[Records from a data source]
****************************************
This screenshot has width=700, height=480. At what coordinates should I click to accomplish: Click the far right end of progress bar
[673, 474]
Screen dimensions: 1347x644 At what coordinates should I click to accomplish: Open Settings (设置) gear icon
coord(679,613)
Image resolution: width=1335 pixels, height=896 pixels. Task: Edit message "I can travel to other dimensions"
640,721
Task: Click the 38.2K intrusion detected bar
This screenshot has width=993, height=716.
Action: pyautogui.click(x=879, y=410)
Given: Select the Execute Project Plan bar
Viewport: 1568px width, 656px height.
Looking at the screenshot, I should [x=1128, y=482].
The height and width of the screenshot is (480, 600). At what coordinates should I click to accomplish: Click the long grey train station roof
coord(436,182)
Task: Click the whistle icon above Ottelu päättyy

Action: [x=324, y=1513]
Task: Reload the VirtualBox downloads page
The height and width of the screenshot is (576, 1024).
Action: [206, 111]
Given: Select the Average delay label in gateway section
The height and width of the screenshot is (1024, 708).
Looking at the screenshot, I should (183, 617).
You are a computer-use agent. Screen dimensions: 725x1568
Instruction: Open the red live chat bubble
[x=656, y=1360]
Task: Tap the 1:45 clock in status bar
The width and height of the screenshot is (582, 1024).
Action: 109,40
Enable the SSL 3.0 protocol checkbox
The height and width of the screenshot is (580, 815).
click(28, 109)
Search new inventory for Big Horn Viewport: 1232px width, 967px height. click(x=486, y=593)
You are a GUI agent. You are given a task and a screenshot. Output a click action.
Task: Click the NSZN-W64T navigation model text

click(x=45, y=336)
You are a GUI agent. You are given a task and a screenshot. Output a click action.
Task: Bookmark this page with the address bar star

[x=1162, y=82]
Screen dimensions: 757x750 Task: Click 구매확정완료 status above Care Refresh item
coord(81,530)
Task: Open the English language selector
****************************************
[What is required] Only the lines from the first line of the records through the line with "Task: Click the 38.2K intrusion detected bar" should be reproduced, exactly and with nothing added.

[Answer to the problem]
This screenshot has width=700, height=480. At what coordinates should I click to accomplish: Click the far right end of progress bar
[673, 474]
Screen dimensions: 1347x644 At what coordinates should I click to accomplish: Open Settings (设置) gear icon
coord(679,613)
Image resolution: width=1335 pixels, height=896 pixels. Task: Edit message "I can travel to other dimensions"
640,721
Task: Click the 38.2K intrusion detected bar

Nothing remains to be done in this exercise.